Following a lengthy executive session Tuesday, the Oak Harbor City Council voted to enter into a purchase and sales agreement with Whidbey Island Bank.

If all goes according to plan, the city will purchase the Whidbey Island Bank 35,000-square-foot building and parking lot on Pioneer Way for $2.6 million. The new sewer treatment plant will be built in the spacious back lot, which borders Windjammer Park.

Meanwhile, city officials will ponder what to do with the building itself, Mayor Scott Dudley said.

The building once housed J.C. Penney and later Interwest Bank.

Whidbey Island Bank currently uses a fraction of the building as offices for its compliance services.

The Daily Grind coffee shop is located in the rear of the building.

Under the agreement, the bank will lease the building for a year, with two six-month options for extension.

Dudley took a Whidbey News-Times reporter on a tour of the large, two-story building Thursday.

The building sits largely empty and incredibly spacious, with roomy offices around each corner, several board rooms, an impressive file storage room and a huge gathering space with soaring ceilings on the top floor.

“We will have the time to figure out what we want to do with this space,” he said. “I think there will be a long list of options.”

Ideas already being discussed include moving the city library or City Hall into the building. It could easily accommodate both with space to spare.

On Tuesday, the council approved a $200,000 contract with an archeological firm to investigate the site for possible cultural artifacts and Native American remains.

City Administrator Larry Cort said the city is hiring a professional to evaluate the structural integrity of the building and another will do soil borings in the surrounding property.

The proposed treatment facility will extend 27 feet into the ground.

“We need to know what’s down there,” he said.

Based on archeological testing results, the council members will decide whether to  purchase the property, likely at a meeting in March.
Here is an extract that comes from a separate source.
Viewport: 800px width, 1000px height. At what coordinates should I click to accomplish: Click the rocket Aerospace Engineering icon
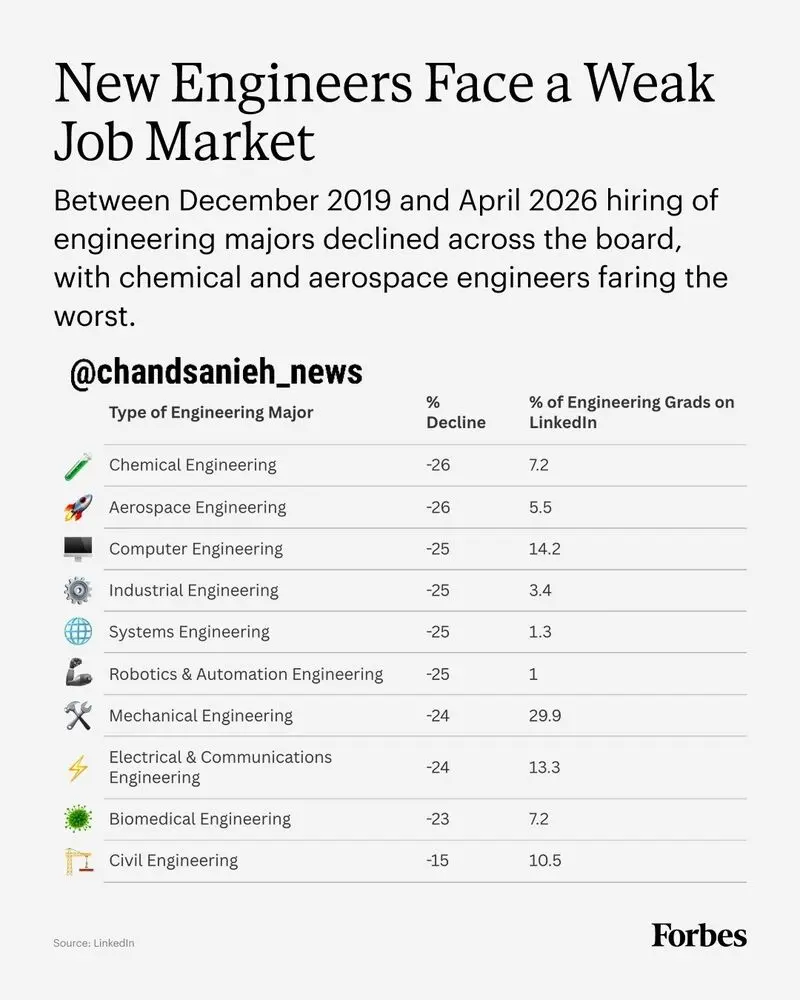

Dudley said the price tag for the property is more than the $2 million originally estimated, but far below the bank’s original $4-million asking price.

The new plant, which uses a technology that’s largely odor-free, will be near the old sewage treatment plant and pumping station, but won’t intrude into Windjammer Park.

“There will be no net loss of park property,” he said.

Dudley said he’s glad the city was able to find a willing seller. Like the council members, he spoke against using the idea of using eminent domain to procure a property.

“I’m not one for swooping down and taking out a successful building,” he said.